▶ _What is required_:
Copy out the listing again, requests included, beginning at the line that contains "Task: Click the" and stopping after the line that contains "This screenshot has width=1125, height=542.". Add -57 to every coordinate in the answers, and leave the pictures out.

━━━━━ Record set ━━━━━

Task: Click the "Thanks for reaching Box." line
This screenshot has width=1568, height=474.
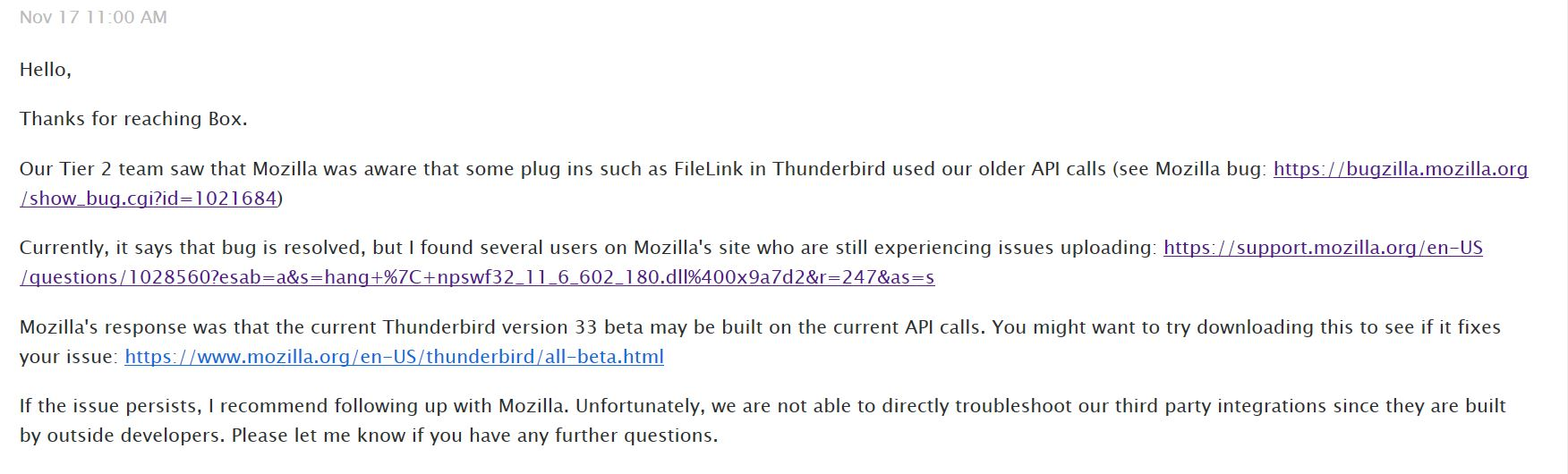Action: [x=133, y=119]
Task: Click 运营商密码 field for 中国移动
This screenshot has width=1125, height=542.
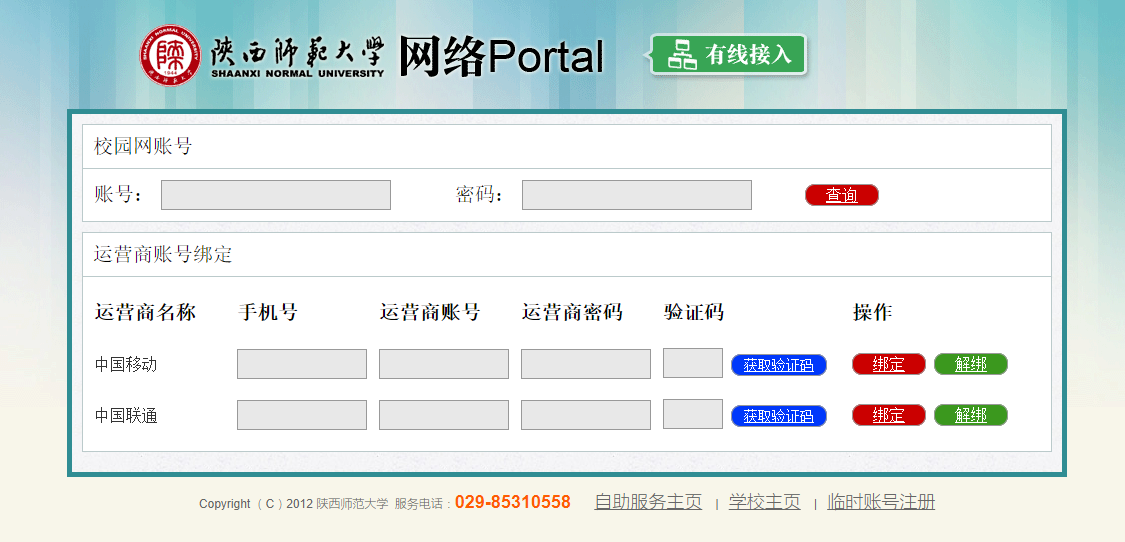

━━━━━
━━━━━ Record set ━━━━━

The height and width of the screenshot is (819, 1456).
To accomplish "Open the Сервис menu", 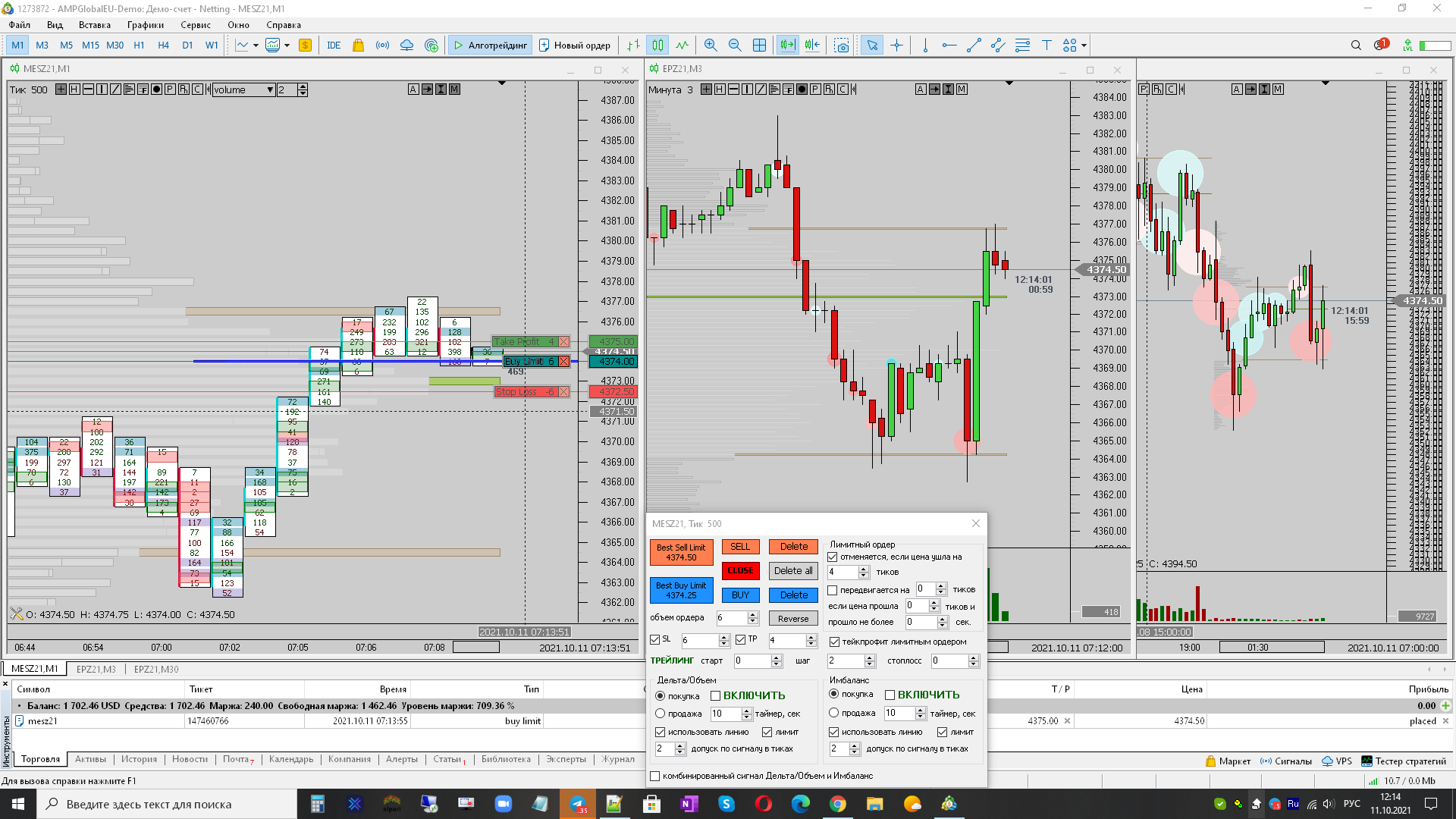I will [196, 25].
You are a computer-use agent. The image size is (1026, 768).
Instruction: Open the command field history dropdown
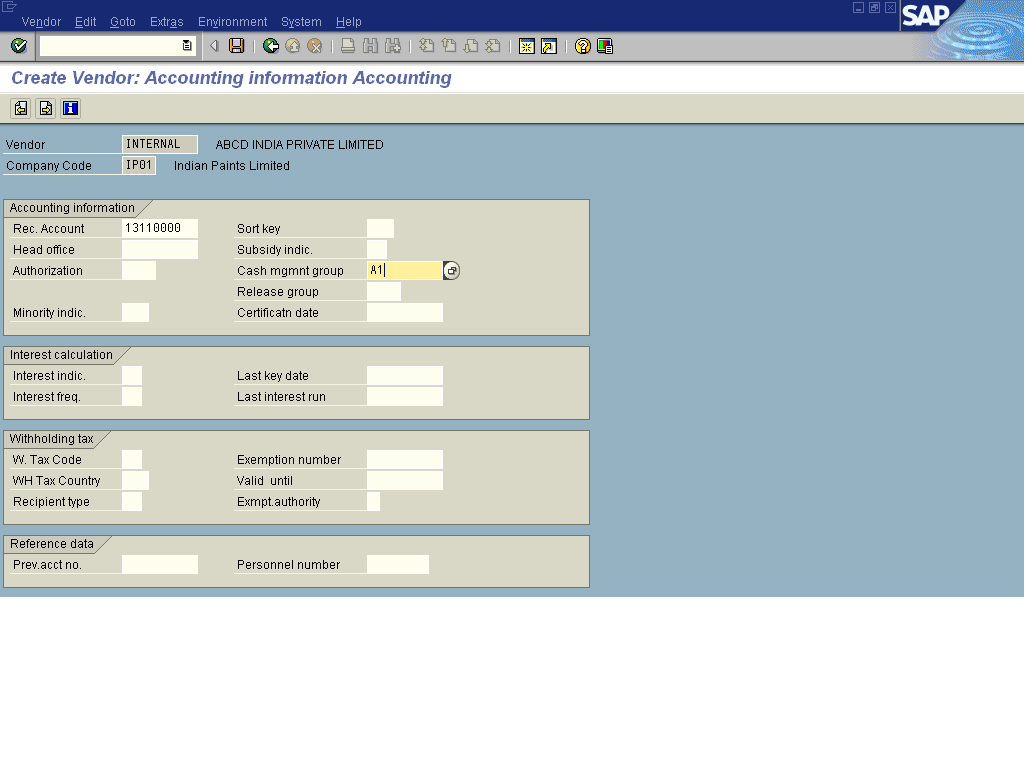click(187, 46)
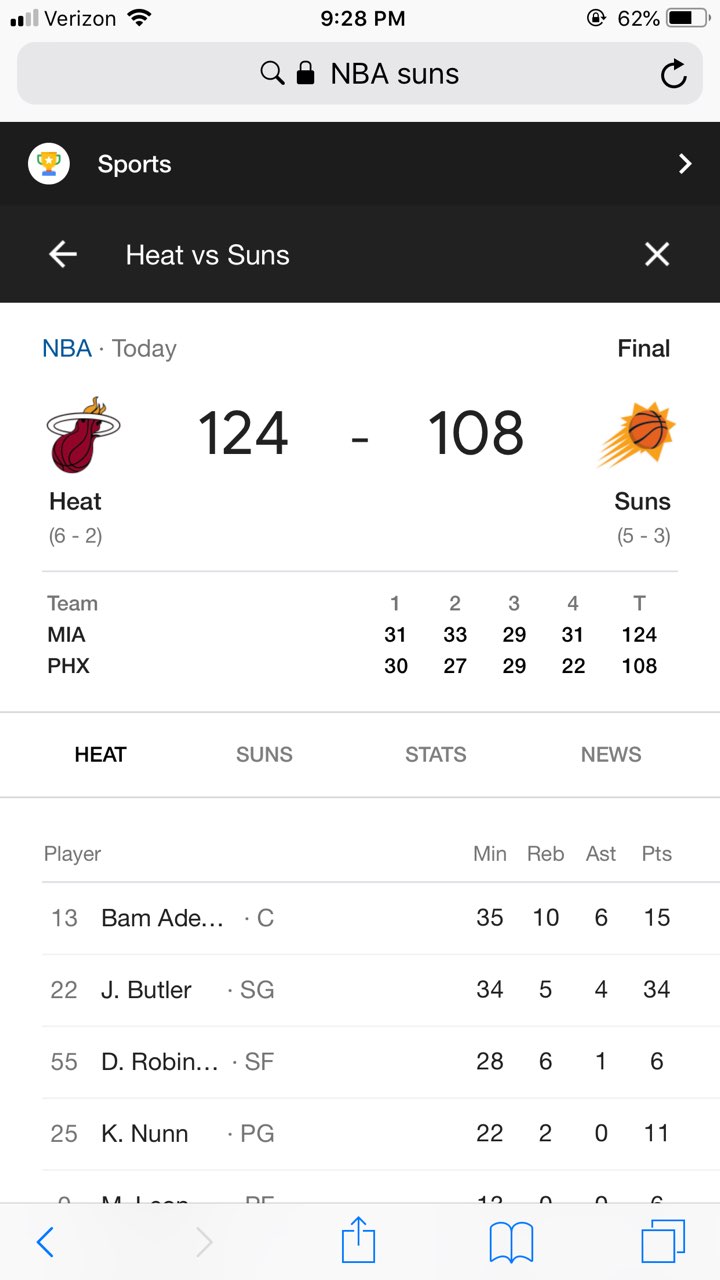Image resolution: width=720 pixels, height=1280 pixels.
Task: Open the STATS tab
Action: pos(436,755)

━━━━━

▶ _Task result_:
Task: Click the "Thanks for reaching Box." line
This screenshot has width=1568, height=474.
Action: [x=76, y=62]
Task: Click 运营商密码 field for 中国移动
This screenshot has width=1125, height=542.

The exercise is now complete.